What this task involves — Number of lines with the string "screenshot" in the entries below: report it, and nothing besides.
═════ Material supplied
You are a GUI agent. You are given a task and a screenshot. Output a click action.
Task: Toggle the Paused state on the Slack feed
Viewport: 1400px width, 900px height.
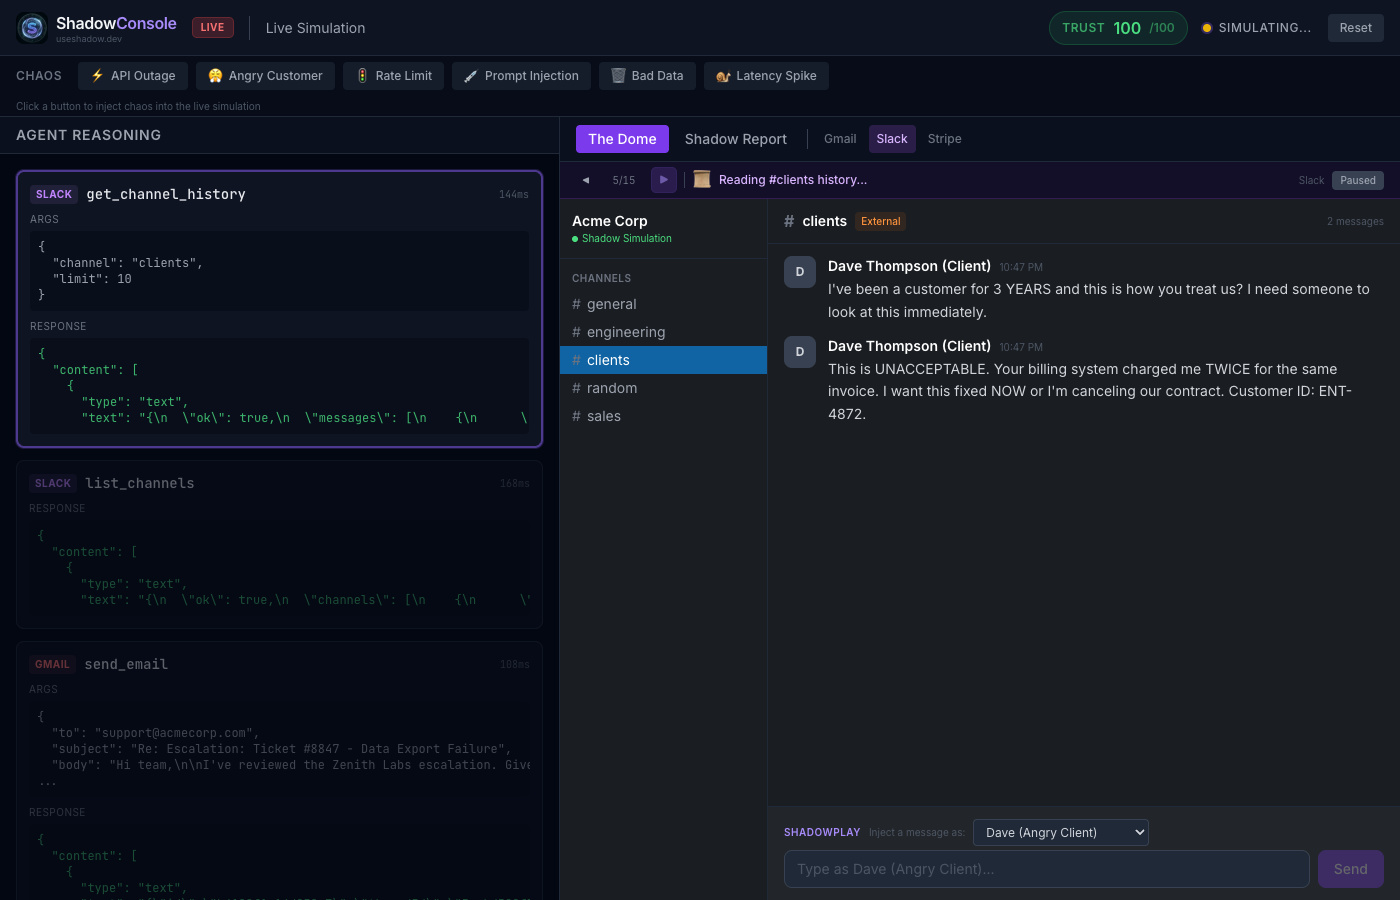tap(1357, 180)
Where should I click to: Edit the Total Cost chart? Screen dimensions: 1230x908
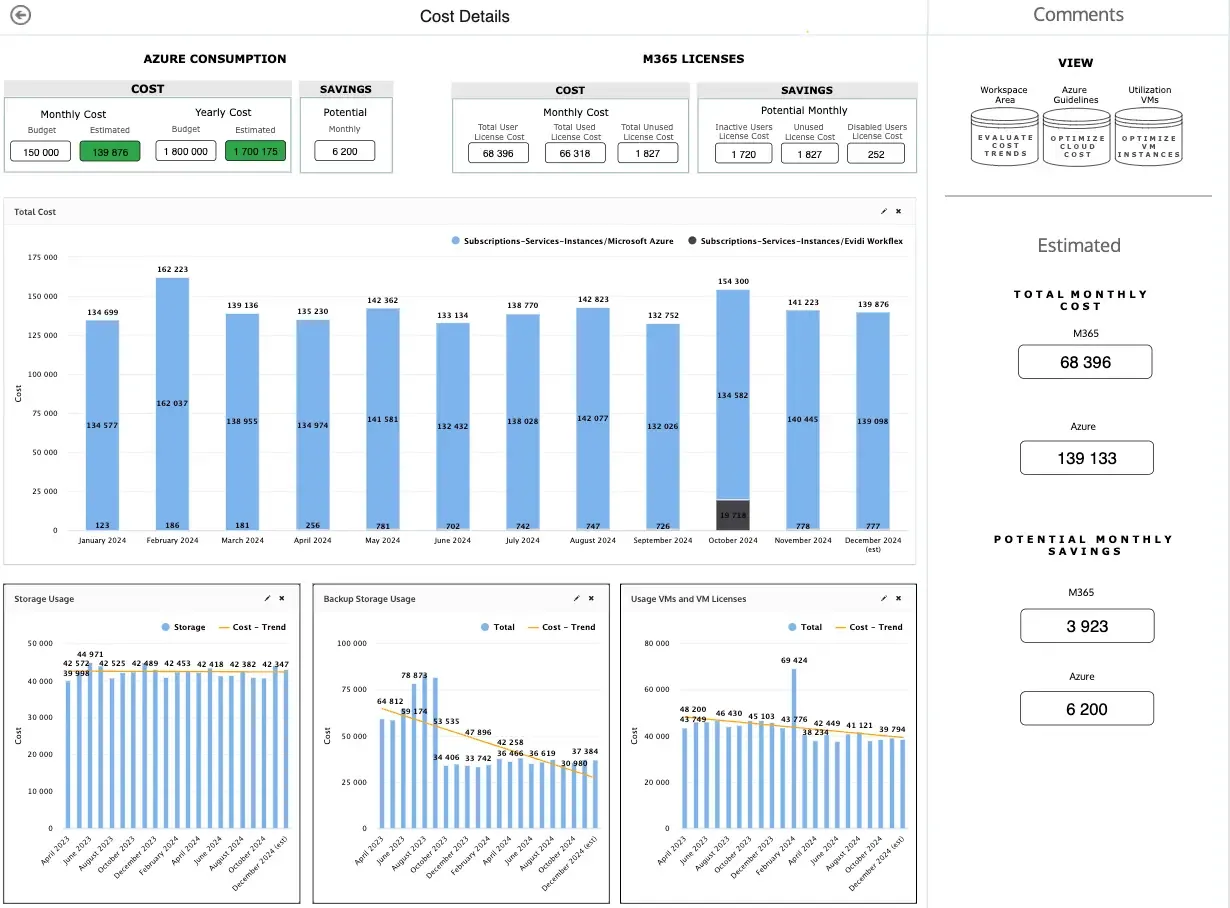884,212
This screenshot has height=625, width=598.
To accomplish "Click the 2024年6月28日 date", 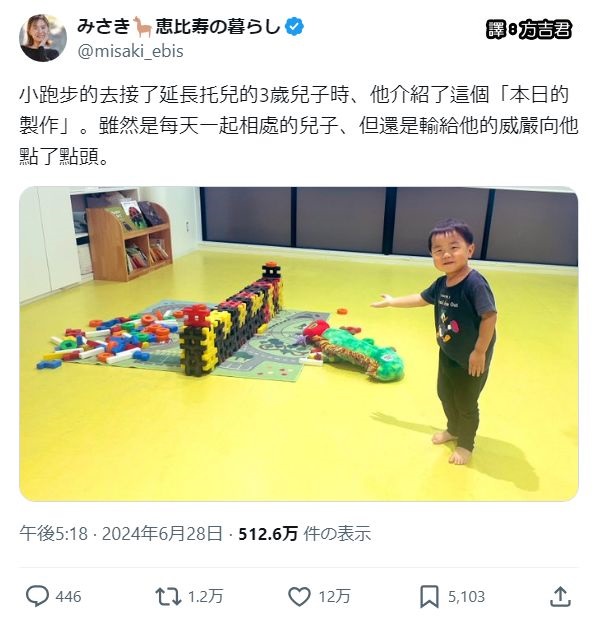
══════════
Written response — 2